DDP is still used as a mainstay of chemotherapeutic agent in combination with other drugs or radiotherapy for pancreatic cancer therapy [41]. However, DDP is commonly associated with acquired drug resistance and high toxicity in clinical settings. Previous research regards that DDP leads to DNA injury and ultimately induces apoptosis [42]. Recent studies have discovered that DDP could induce GSH depletion and GPX4 inactivation, which emerges as an inducer of ferroptosis [12, 43]. Similarly, DDP-resistant or platinum-tolerant cancer cells were also shown to exhibit increased vulnerability to ferroptosis [44]. In our present work, we observed that DDP acts synergistically with DHA to induce oxidative stress which originated from impaired mitochondrial homeostasis. Mechanically, DHA acts synergistically with DDP to suppress mitochondrial oxidative phosphorylation process through inhibiting basal respiratory, maximal respiratory, non-mitochondrial oxygen consumption, thus leading to the reduction of ATP production and enhancement of mitochondrial ROS generation. Iron depletion rescued the mitochondrial respiration and ATP production under the challenge of DHA/DDP, which indicated that free iron accumulation originating from DHA/DDP treatment acts upstream of mitochondrial dysfunction. In addition, we found that co-treatment of DHA with DDP synergistically decreased the expression of GPX4. This may be another mechanism involved in the activation of ferroptotic cell death.

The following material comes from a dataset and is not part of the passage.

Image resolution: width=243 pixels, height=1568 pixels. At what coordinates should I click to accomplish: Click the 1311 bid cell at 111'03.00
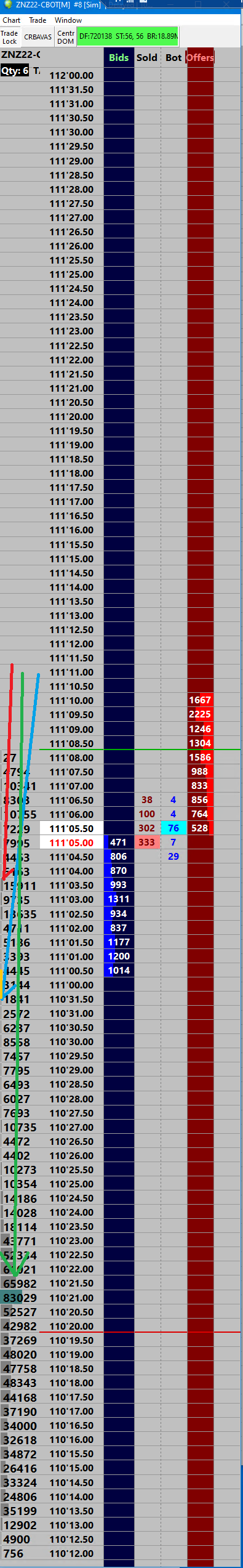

Furthermore, several completed clinical trials (NCT00764036, NCT02353026) and ongoing clinical trials (NCT02633098 and NCT03093129) have shown the efficiency and great tolerance of artemisinins in patients with solid tumors. In addition to inducing apoptosis, both DHA and DDP can trigger ferroptosis in cancer cells and exhibit the synergistic effect through increasing the intracellular free iron. Therefore, our study provides evidence that DHA may be a promising adjuvant to improve the cisplatin-based treatment of patients with pancreatic cancer. We also provide a framework for further understanding and targeting of ferroptosis in cancer therapy.

Conclusion

This study presents strong evidence that DHA could intensively strengthen the cytotoxicity effect of DDP and significantly reduce its effective concentrations both in vitro and in vivo. In particular, ferroptosis contributes to the main cytotoxic effects in PDAC cells under the challenge of DHA and DDP. Our results provide experimental evidence that DHA acts synergistically with DDP and renders PDAC cells vulnerable to ferroptosis, which may act as a promising therapeutic strategy.